═════ Raw data ═════

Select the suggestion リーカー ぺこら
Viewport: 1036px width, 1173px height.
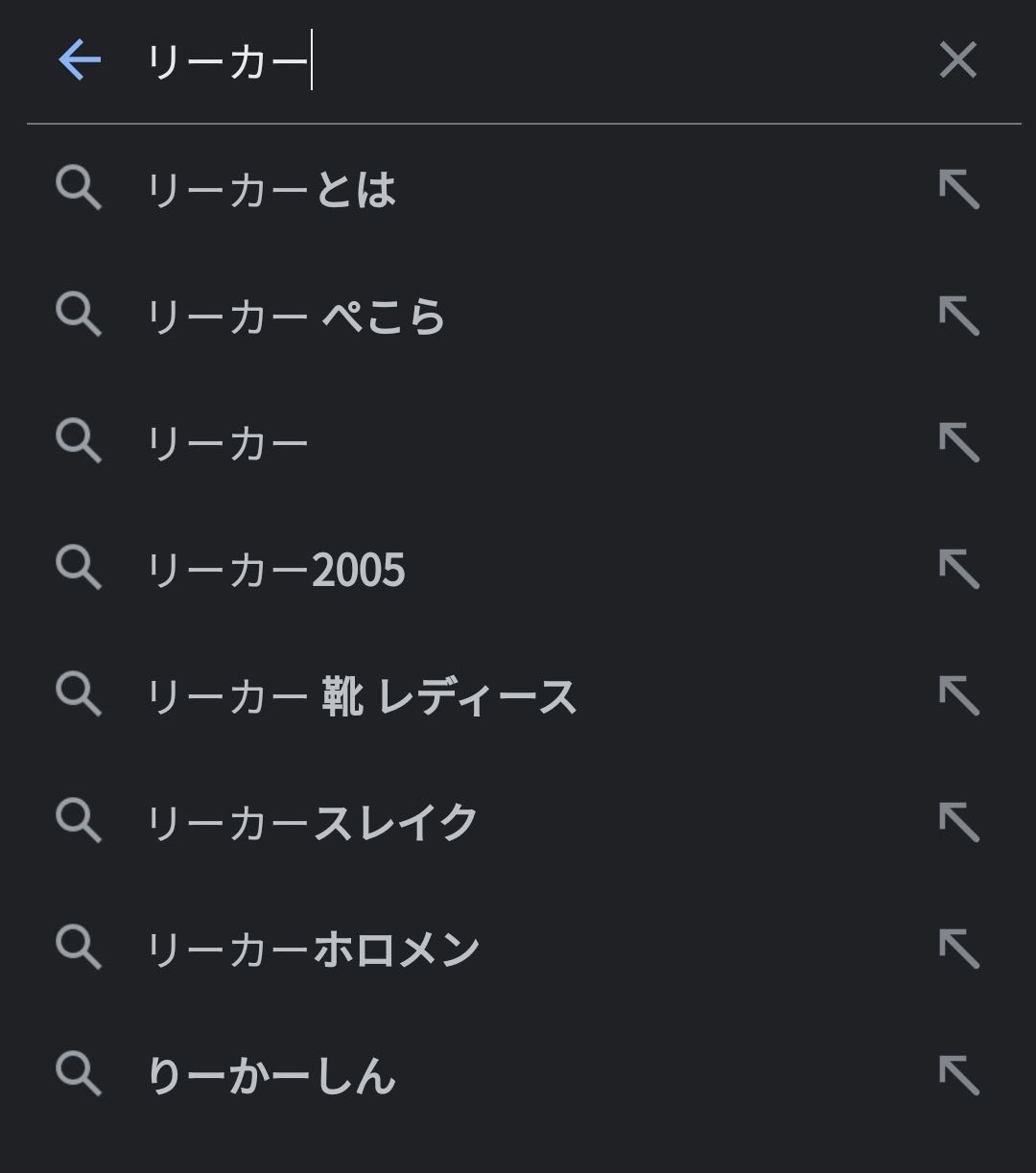coord(295,317)
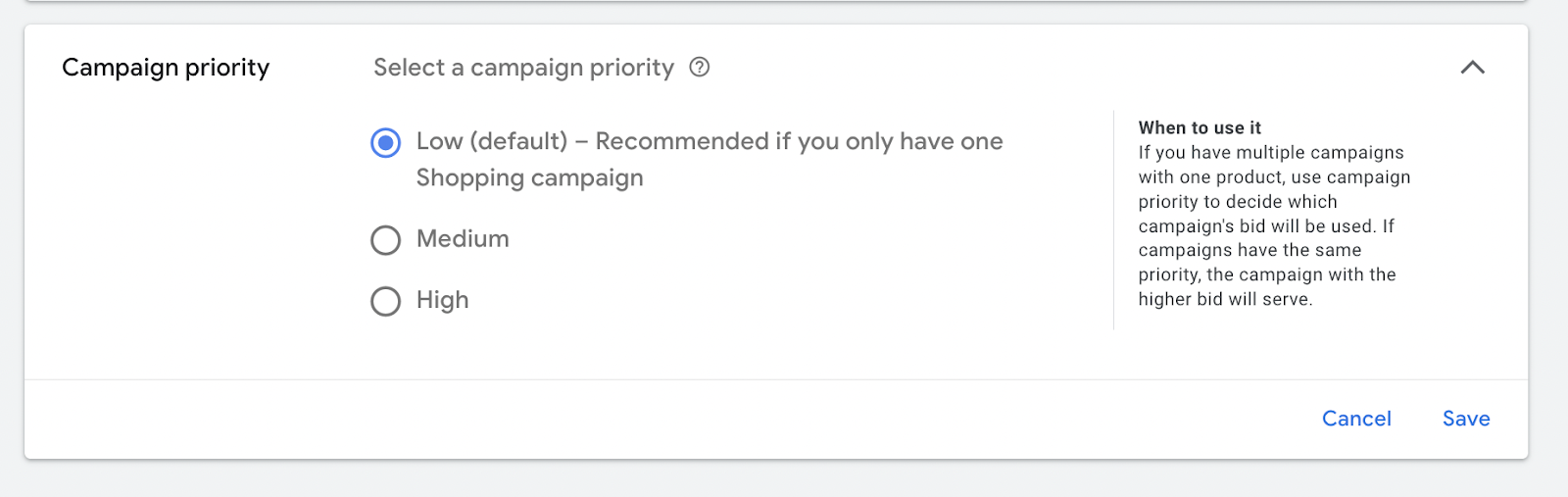Click the vertical divider beside the help text
Screen dimensions: 1568x497
[x=1114, y=220]
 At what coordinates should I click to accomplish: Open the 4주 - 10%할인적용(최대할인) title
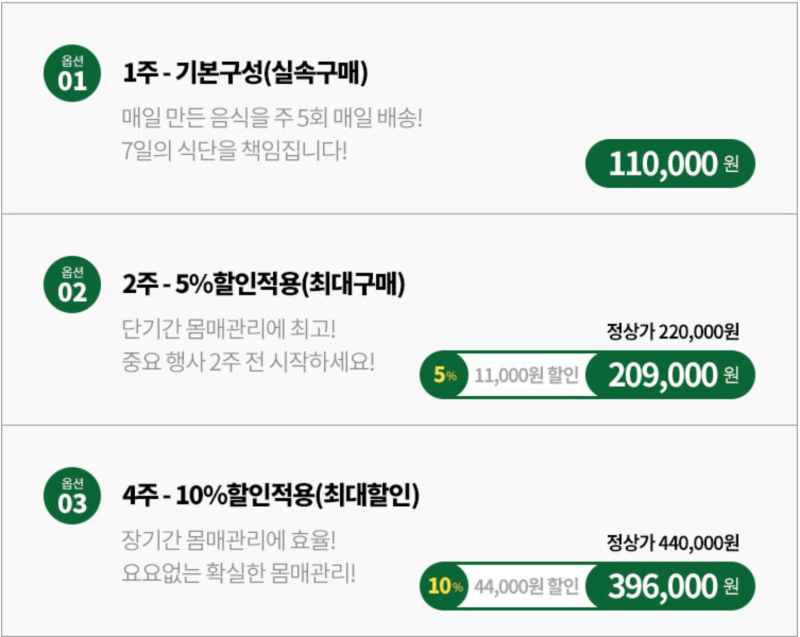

═════

== Exercise ==
Write out every line of the listing exactly as written, and leave the pictures out.

== Written answer ==
Select the suggestion リーカー ぺこら
Viewport: 1036px width, 1173px height.
coord(295,317)
Click the vertical divider beside the help text
Screen dimensions: 1568x497
[x=1114, y=220]
 At what coordinates should I click to accomplish: Open the 4주 - 10%할인적용(최대할인) title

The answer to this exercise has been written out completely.